La marque de fabrique de Charles Topino

On 23 September 2020, by Caroline Legrand

Parmi les meubles-signatures de Charles Topinofigurent les petits bonheurs-du-jour Transition à la délicate marqueterie de vases, coupes, cartes et autres ustensiles de lettré.

Attribué à Charles Topino (vers 1742-1803) bonheur-du-jour d’époque Transition en placage de bois de rose et de bois précieux, à décor d’une marqueterie d’ustensiles. 110 73 44 cm.
Estimation : 25 000/35 000 

Tout le raffinement de l’ébéniste et sa pleine maîtrise de la marqueterie de bois précieux – ici, le bois de rose notamment – sont visibles sur ce meuble, dont un modèle similaire est reproduit (page 843) dans l’ouvrage de référence de Pierre Kjellberg, Le Mobilier français du XVIIIe siècle (Les éditions de l’amateur, 2002), et un autre garnit les collections du château de Champs-sur-Marne.
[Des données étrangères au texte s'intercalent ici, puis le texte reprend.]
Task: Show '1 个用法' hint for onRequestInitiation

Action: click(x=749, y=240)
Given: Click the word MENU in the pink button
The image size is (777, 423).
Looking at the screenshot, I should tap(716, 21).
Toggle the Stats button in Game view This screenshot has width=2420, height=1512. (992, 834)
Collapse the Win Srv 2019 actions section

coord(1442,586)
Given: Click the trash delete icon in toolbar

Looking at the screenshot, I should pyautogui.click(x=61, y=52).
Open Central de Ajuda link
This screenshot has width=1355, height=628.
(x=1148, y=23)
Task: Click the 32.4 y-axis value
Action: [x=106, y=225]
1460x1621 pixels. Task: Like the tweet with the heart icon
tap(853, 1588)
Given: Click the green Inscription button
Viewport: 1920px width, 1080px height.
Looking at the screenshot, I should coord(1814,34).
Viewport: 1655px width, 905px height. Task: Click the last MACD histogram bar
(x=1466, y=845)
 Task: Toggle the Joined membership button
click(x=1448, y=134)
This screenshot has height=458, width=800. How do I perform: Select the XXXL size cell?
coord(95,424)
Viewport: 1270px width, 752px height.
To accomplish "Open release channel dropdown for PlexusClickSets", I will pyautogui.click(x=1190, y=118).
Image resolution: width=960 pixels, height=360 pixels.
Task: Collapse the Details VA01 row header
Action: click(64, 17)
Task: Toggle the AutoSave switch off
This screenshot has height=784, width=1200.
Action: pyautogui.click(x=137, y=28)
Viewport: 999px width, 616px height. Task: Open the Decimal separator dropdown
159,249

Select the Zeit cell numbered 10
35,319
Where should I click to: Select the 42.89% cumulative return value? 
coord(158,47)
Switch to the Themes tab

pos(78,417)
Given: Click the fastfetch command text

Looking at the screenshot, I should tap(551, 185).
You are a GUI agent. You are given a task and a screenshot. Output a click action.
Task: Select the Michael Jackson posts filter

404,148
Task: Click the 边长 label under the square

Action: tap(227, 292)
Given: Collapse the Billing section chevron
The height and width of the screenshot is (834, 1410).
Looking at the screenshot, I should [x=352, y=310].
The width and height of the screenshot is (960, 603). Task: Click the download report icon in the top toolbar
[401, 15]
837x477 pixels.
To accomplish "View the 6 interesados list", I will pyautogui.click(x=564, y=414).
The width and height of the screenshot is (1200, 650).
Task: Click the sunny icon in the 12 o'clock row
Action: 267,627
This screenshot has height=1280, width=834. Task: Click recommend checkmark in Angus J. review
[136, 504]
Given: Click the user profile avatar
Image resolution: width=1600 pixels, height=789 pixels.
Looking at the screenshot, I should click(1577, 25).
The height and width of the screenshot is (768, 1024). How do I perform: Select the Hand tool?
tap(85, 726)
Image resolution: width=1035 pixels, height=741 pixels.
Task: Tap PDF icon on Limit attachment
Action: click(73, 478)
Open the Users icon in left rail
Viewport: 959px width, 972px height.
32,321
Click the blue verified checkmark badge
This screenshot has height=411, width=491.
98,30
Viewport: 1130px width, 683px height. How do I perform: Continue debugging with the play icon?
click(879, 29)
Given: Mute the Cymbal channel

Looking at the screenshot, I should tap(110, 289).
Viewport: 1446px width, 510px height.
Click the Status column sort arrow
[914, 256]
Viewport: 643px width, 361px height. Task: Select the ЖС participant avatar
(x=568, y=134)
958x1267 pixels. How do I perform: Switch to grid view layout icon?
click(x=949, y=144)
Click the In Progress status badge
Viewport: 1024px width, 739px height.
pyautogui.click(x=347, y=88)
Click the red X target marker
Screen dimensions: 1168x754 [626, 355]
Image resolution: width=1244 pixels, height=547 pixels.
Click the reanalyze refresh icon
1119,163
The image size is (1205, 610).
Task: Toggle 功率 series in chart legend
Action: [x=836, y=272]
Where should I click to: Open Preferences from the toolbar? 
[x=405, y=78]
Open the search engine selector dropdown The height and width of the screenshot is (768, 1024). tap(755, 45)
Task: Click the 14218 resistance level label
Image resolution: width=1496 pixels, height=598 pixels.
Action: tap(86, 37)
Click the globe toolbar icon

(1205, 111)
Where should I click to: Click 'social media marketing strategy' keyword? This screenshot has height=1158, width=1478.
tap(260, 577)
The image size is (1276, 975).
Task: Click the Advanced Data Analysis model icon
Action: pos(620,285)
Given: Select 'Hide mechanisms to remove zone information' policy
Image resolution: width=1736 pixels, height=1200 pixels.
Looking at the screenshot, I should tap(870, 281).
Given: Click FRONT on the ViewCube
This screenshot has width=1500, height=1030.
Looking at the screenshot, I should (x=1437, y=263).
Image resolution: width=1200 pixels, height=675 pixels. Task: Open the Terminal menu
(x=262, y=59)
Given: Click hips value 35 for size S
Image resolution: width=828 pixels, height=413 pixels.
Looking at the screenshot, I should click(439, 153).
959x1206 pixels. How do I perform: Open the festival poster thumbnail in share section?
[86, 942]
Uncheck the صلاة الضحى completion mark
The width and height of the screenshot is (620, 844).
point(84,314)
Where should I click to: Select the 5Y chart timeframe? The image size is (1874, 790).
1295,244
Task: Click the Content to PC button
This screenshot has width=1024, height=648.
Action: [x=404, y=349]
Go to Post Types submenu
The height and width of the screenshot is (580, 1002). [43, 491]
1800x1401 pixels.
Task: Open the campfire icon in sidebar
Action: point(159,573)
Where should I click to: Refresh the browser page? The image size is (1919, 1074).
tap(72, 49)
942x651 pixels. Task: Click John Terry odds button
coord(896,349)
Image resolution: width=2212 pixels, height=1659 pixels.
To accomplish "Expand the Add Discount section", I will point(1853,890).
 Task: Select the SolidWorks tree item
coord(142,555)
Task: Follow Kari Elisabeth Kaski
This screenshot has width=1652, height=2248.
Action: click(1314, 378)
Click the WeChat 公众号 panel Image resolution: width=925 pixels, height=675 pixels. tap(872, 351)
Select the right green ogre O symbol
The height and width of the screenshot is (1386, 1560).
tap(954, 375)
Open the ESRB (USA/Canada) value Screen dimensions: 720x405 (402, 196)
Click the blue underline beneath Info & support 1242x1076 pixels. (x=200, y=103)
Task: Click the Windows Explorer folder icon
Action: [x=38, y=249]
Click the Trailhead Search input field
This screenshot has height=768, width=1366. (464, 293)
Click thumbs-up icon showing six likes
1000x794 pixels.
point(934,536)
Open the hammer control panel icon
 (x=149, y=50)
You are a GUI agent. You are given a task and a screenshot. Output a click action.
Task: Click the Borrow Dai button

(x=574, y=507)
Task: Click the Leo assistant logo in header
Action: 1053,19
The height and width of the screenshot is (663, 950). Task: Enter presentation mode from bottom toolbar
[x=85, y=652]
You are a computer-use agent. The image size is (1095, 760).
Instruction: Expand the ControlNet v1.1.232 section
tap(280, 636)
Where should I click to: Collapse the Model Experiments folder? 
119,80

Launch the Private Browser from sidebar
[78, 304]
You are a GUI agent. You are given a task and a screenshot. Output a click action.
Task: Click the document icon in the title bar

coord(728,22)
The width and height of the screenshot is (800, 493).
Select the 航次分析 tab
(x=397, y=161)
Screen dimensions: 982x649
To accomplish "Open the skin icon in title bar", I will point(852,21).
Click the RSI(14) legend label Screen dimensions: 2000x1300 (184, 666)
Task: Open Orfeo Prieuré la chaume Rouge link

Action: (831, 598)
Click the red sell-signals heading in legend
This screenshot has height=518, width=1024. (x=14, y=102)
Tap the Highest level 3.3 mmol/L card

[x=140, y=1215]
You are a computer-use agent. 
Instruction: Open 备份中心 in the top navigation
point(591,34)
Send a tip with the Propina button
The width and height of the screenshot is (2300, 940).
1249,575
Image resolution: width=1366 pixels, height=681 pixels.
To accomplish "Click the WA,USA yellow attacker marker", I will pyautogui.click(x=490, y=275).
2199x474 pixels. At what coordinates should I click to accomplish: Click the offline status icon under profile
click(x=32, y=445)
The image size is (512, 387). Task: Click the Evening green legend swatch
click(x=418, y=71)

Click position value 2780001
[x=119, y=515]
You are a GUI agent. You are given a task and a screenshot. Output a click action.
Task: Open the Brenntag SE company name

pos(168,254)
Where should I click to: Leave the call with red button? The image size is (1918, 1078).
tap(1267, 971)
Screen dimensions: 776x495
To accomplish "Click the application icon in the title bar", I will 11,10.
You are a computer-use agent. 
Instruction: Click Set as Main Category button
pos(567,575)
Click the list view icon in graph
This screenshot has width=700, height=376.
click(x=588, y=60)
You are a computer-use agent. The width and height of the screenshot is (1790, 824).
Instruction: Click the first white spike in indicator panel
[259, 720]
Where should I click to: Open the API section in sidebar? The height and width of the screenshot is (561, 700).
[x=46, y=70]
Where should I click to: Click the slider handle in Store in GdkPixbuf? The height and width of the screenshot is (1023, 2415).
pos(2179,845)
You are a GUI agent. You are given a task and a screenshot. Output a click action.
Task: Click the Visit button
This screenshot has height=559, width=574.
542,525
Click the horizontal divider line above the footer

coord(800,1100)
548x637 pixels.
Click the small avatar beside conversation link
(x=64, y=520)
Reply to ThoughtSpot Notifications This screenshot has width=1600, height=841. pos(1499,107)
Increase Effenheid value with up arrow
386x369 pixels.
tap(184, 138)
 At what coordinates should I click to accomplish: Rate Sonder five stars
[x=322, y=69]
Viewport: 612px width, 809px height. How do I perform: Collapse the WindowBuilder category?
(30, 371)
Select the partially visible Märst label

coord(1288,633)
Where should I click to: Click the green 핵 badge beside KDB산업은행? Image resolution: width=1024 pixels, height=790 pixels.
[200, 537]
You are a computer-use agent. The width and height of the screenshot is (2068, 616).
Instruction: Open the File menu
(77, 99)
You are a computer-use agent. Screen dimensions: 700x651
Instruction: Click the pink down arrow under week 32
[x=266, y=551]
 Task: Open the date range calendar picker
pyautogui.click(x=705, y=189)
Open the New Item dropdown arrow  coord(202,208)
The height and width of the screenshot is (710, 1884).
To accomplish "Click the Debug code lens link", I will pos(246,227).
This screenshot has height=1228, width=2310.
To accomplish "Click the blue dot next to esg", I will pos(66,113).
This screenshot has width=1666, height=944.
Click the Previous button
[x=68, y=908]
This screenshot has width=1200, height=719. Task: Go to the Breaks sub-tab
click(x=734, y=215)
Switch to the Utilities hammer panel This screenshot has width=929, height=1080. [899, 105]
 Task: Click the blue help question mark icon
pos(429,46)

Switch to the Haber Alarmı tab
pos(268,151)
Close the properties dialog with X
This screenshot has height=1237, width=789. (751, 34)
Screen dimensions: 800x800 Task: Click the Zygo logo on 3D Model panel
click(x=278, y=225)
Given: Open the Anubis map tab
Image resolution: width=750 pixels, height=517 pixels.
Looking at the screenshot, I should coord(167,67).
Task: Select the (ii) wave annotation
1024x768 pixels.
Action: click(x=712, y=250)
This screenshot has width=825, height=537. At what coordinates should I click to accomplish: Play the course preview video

L’ouvrage est en plein accord, par sa structure ou par son décor, avec le goût de l’époque Transition puis Louis XVIe pour les meubles légers et raffinés, parfaitement adaptés aux salons de plus en plus petits, mais aussi à une clientèle de plus en plus féminine. Des dizaines de types de meubles voient ainsi le jour au milieu du XVIII, comme la « table à la jésuite » imaginée par Topino lui-même vers 1773-1776… dont la fonction exacte nous est aujourd’hui inconnue. Le bonheur-du-jour, lui, apparaît vers 1765 sous le nom de « table à gradins » : il concurrence la table à écrire avec son plateau ovale ou rectangulaire et peut même remplacer le secrétaire en pente. Charles Topino (vers 1742-1803) connut une courte et prolifique carrière. Ce bonheur-du-jour remonterait ainsi à ses débuts, peu après l’ouverture de son atelier. Il n’accédera à la maîtrise qu’en 1773, mais il travaille déjà depuis quelques années, dans le faubourg Saint-Antoine avec son père, puis à partir d’avril 1770 dans sa propre boutique, et jusqu’à la faillite au moment de la Révolution française. Topino a collaboré avec de grands marchands, notamment Jean-Baptiste Tuart, Nicolas Héricourt, Pierre V Migeon et Léonard Boudin. La réputation de ses marqueteries était telle qu’il en fournissait aux merciers et aux ébénistes, qui les appliquaient ensuite sur leurs propres meubles. Son art de la réinterprétation des modèles chinois faisait florès, la mode de l’exotisme ayant envahi les salons de l’époque. Présentés sous forme de frises, ses décors  – fleurs, cartes, vases, tasses et encriers – évoquent les objets de lettré figurant sur les paravents en laque de Coromandel, importés en France au XVIIIe siècle. Si ce bonheur-du-jour présente encore une ceinture et un gradin aux bords chantournés, ainsi que des pieds galbés, Topino a poursuivi la production de ce type de meubles à l’époque Louis XVI avec des silhouettes plus rectilignes. Et toujours avec succès.